Are we ready for Vatican III?

The question, ‘Are we ready for Vatican III?’ provides food for thought. Is the Church today open to the inspiration of the Holy Spirit in the way the bishops at Vatican II were? The bishops at Vatican II were open to the Spirit speaking to them from outside the Episcopal and Papal Magisterium. They listened very attentively – and humbly – to the expertise and experience of the many Spiritinspired theologians they had invited as their ‘periti’ to join them at the Council. They also listened, especially many of the Latin American bishops, to the experience of the marginalised who were struggling to live the Gospel in situations of desperate injustice, poverty and oppression. In other words, they listened to the ‘cry of the poor’ mediated through the rich vein of liberation theology. Would such listening take place if a Vatican III was to take place in the Church as it stands at present? Only the Holy Spirit can answer that question. Maybe the presence of laypeople, especially women, would help along the process, provided they are elected by their own constituencies, rather than by the Vatican.

Perhaps the inspired words of Ladislas Orsy, which I quoted in the Introduction to this book, point the way forward. He drew our attention to the resounding cry ‘Adsumus’ (‘We are present and attentive to the Spirit’) of the Vatican II Bishops at the beginning of each day’s deliberations during the four years of Vatican II. And he ended with the following proposal:

Whereas the years from 2012 through 2015 will be the fiftieth anniversaries of the Council, they should be solemnly declared the years of the Council – when the entire people, ‘from the bishops to the last of the faithful’ (LG, 2, quoting St Augustine), recalls the memory of the ‘Sacred Council’, studies its determinations, and exposes itself to the transforming light and force of the Spirit – as the Council Fathers did. Over four years again, let the cry Adsumus, ‘we are present and attentive’, resound – not within the walls of St Peter’s Basilica but throughout the face of the earth. The Spirit of God will not fail to respond (p. 152).
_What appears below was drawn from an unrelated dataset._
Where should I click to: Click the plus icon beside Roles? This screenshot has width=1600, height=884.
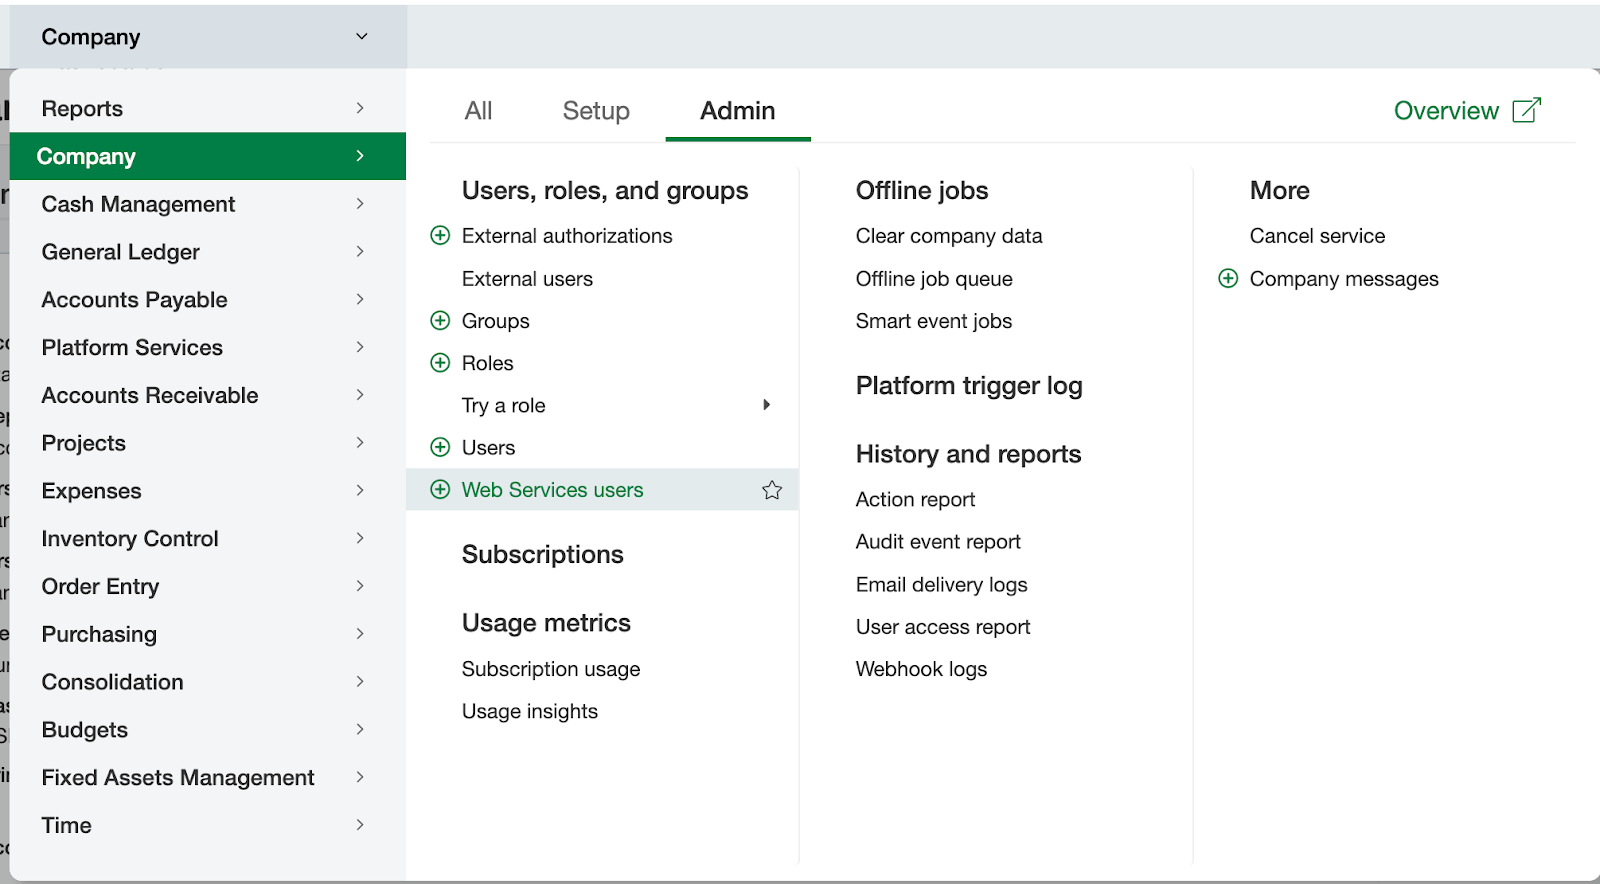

Maybe the only way we can move towards being ‘ready for Vatican III’ is by receiving in all its fullness the tremendous gift which God’s Spirit has given us in Vatican II. How can we start talking about Vatican III when we still have so much to receive from Vatican II? Rather than distract ourselves by talking about Vatican III, we would do better to devote ourselves whole-heartedly to receiving Vatican II.